Gottesman-Szmelcman Architecture tarafından Arsuf kentinde projelendirilen on özel rezidans, birimlerde ikamet edenlerin kişisel zevklerine göre tasarlanan birbirinden farklı iç mekanları ile bina sakinlerine özgünlük ve çeşitlilik vaat ediyor.
Gottesman-Szmelcman Architecture, Tel Aviv’in kuzeyindeki Arsuf kentinde bulunan Arsuf Residences projesini anlatıyor:
Uzun süreli bir proje olan The Arsuf Residences, yirmi yıl önce bir yarışma ile başladı. Gottesman-Szmelcman Architecture’ın deniz kenarındaki bu projesi, deniz manzarasını maksimize ederken, on özel konut biriminin iç mekan tasarımını da bireysel tercihlere bırakan bir çalışma olarak tasarlandı. Batıya bakan geniş teraslar ve kolonlarla destekli beton birimler ile formu tanımlanmış yapı, geniş açılı bir Akdeniz manzarasına hakim.

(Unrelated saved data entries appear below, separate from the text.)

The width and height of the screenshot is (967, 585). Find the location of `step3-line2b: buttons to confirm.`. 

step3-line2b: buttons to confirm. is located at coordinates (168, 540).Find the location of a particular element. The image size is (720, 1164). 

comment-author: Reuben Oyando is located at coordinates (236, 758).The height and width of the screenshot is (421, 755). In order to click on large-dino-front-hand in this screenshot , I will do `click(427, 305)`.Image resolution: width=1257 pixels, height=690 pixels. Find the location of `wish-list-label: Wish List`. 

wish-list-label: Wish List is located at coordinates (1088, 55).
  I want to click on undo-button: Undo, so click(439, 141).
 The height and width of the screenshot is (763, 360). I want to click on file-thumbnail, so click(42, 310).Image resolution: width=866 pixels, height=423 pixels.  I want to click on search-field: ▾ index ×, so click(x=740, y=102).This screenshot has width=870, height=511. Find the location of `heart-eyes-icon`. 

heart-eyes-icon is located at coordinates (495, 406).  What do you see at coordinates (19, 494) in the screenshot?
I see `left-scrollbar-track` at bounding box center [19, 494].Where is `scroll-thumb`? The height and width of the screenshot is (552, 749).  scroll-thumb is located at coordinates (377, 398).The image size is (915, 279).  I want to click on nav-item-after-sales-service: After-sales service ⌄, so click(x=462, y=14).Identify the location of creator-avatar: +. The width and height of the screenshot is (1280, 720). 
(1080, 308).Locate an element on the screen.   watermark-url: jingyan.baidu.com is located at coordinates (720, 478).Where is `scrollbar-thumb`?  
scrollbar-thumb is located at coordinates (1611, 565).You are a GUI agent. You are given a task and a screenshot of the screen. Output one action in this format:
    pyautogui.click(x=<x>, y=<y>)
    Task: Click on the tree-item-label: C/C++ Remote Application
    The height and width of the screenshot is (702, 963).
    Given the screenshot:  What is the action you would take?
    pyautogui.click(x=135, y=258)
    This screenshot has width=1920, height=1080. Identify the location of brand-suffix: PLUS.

Gottesman-Szmelcman Architecture, bölgedeki mevcut topografyayı yansıtabilmek ve binanın cephesini bina çevresindeki kum tepeleri ile bütünleştirebilmek amacıyla binada beyaz beton kullanmayı tercih etti.
Girintili çıkıntılı ve tuhaf yüzeyli bir arazide, şiddetli rüzgarların ve deniz tuzunun sebep olduğu aşırı derecede aşındırıcı atmosfere karşı dayanabilen, bir yandan da birbirinden farklı on ayrı yerleşim biriminin deniz manzarasına bakabildiği stratejik bir tasarım oluşturmaya çalışan ekip, çalışma esnasında yerel yönetim ve çevresel faktörler ile ilişkili çeşitli sorunlarla karşılaştı.
Binanın kumullardan yükselen asimetrik sütunları, yapıları destekliyor ve yönlendirilmiş yonga levhaların desenlerini yansıtıyor. Yeşil katmanlar, komşu yapılarla ilişkili olarak binanın ölçeğini hafifletmek amacıyla kullanıldı.
Dairelerin ve terasların dengelenmesine bağlı olarak tasarım ekibi çarpıcı yatay köprüler, kendinden destekli merdivenler ve dikey miller kullanarak Piranezyen oranlarında bir iç mekan yaratmayı başardı. Binanın altında konumlandırılan koyu renk yansıtıcı bir havuz sayesinde yapı üzerindeki genel etki arttırılırken, hacimlerin zenginliğini belirginleştiren bir aydınlatma düzeni ile bu etki daha da vurgulu kılındı.
Her bir birimde ayrı olarak çalışılmış iç mekanlar, Gottesman-Szmelcman Architecture ile ofis dışından gelen tasarımcılar ve mimarlar arasında ortak bir çalışma yürütülerek planlandı.. Firma, birimlerde eşsizliği ve çeşitlilik gösteren iç estetiği sağlayabilmek adına her bir birimde ikamet edenlerin, evlerine müdahale edecek olan iç mimarı kendilerinin seçmesini istedi. Seçilen ve önerilen işbirlikçilerin çoğu, kariyerine Gottesman-Szmelcman’da başlamış tasarımcılardı.
“Yapının çeşitli perspektiflerden ve yorumlamalardan faydalanabileceği görüşündeydik, ayrıca her bir müşteri ve tasarımcının mekandaki potansiyeli hangi şekillerde ele alabileceği konusunda bu yapının iyi bir vaka çalışması olarak değerlendirilebileceğini düşündük”.